In 2017, Manatakis et al [28] reported poor clinicopathological characteristics including extrathyroidal invasion (p=0.04), bilateral (p=0.03) and multifocal tumors (p=0.01) and lymph node metastasis (P=0.03) in thyroid papillary cancer patients with higher NLR. The NLR value was not influenced by sex, age, tumor size or cytology in this study. Conformably with these findings, NLR was not associated with age (p=0.795), sex (p=0.076), TSH (0.385), FNAB results (p=0.863) and histologic subtype (p=0.096) in our total series, however in subgroup analysis of intermediate TBSRTC categories NLR was significantly higher in follicular cancer (p=0.005). The diagnostic accuracy of systemic inflammatory markers have been evaluated in a recent study including 397 patients by the same group [29]. They found significantly higher NLR (p=0.026) in carcinomas and microcarcinomas compared to benign nodules, but similar platelet-to-lymphocyte ratio values between cancer and benign pathology. The diagnostic accuracy of NLR was 45-50% in their study. In our study accuracy ranging between 51 to 74% was higher than previous studies but still unsatisfying. Our analysis focused on the presence of cancer in intermediate Bethesda stages, therefore we did not assess the relationship between NLR and prognostic clinicopathologic factors. Other major drawback of our study is limited number of cases.

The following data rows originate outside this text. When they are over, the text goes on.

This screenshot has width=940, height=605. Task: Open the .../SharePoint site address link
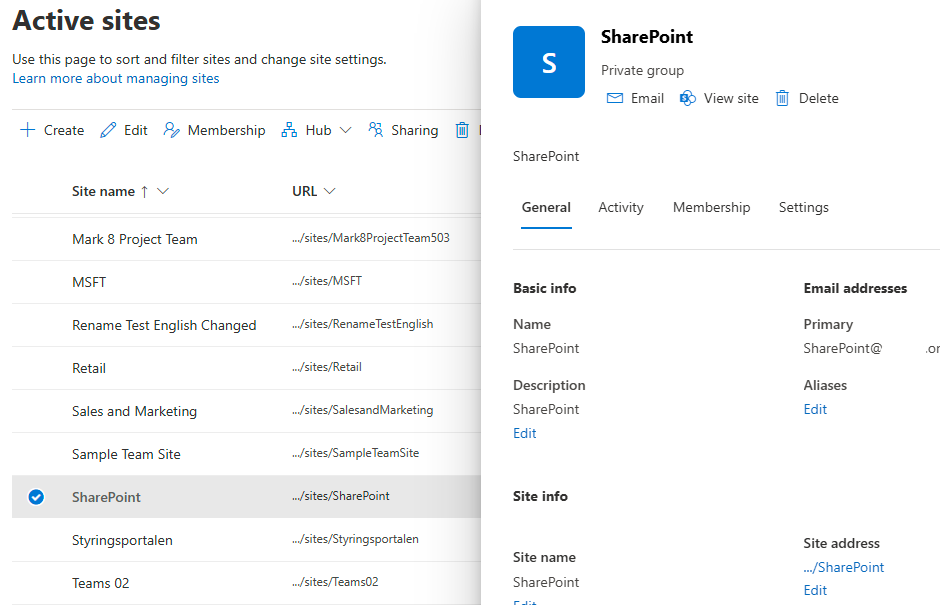click(x=844, y=567)
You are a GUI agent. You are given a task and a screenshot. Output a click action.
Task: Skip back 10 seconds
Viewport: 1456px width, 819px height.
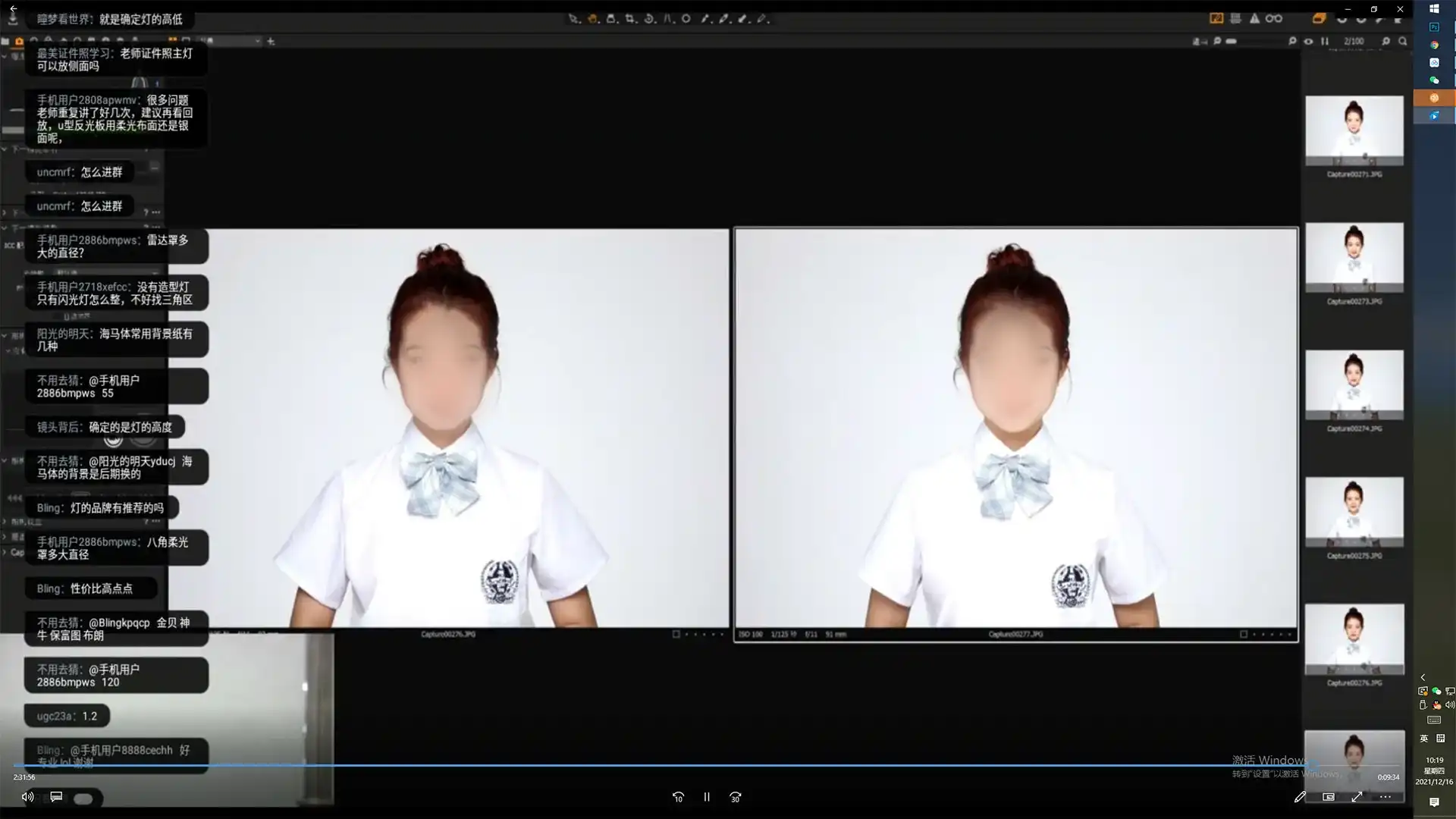[x=678, y=797]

The recent guideline of ATA [21] recommends that molecular tests and radiology can be used to support cytology in cases with indeterminate FNAB, pointing out that the positive and negative predictive values of all diagnostic tools are influenced by the individual cancer rate in each cytologic category, which varies widely at different institutions [12]. There is no doubt that none of the diagnostic tolls alone can provide a certain recommendation of follow-up or surgery. Patients in this ‘gray zone’ should be evaluated individually with all cytologic and radiologic findings to determine the cancer risk. Despite limited and conflicting evidence in the literature, preoperative NLR is an internationally available, fast and easy measurement which can be suggestive when discussing the management, thus should be kept noteworthy for further studies.
Authors declare no potential conflict of interests. The study received no funding.